In the town, the age distribution of the population shows 32.1% under the age of 18, 5.4% from 18 to 24, 27.6% from 25 to 44, 23.1% from 45 to 64, and 11.7% who were 65 years of age or older. The median age was 36 years. For every 100 females, there were 103.1 males. For every 100 females age 18 and over, there were 99.1 males.

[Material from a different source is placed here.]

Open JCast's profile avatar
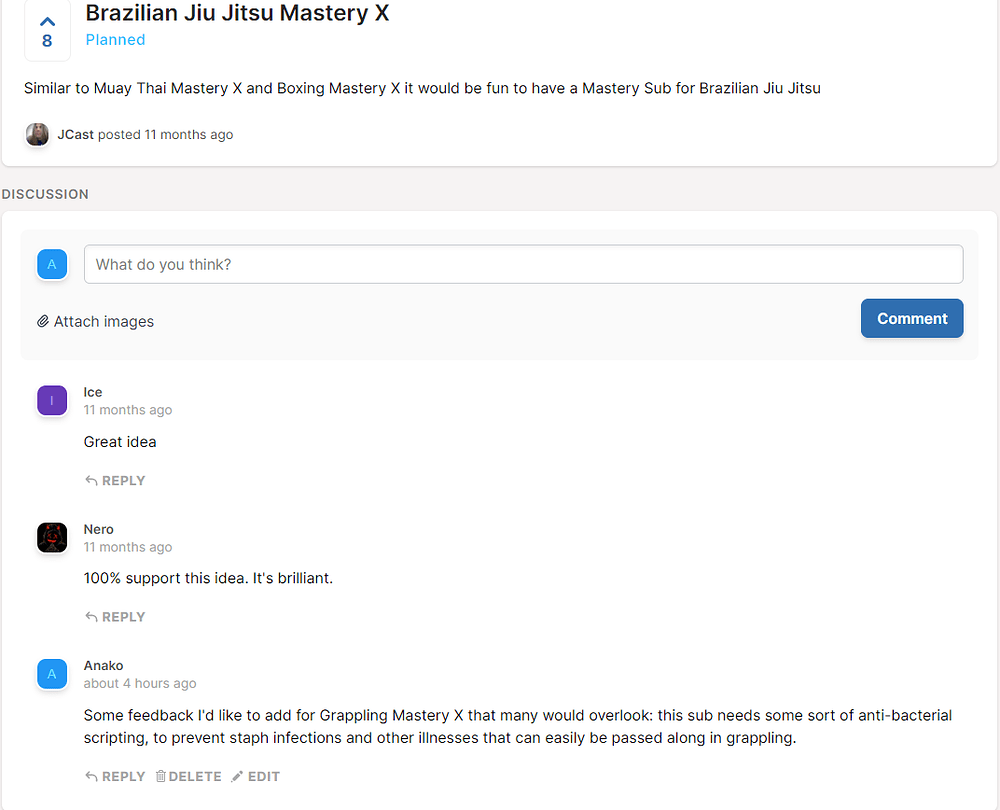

The median income for a household in the town was $33,214, and the median income for a family was $37,750. Males had a median income of $30,962 versus $20,625 for females. The per capita income for the town was $14,121. About 11.0% of families and 12.8% of the population were below the poverty line, including 22.4% of those under age 18 and 3.6% of those age 65 or over.

==Education==
The Rosalia School District was honored with the Best School National Award for 2006.

==Media==
Outdoor scenes for the 1992 film Toys were filmed in the Palouse region of the eastern part of the state, near Rosalia.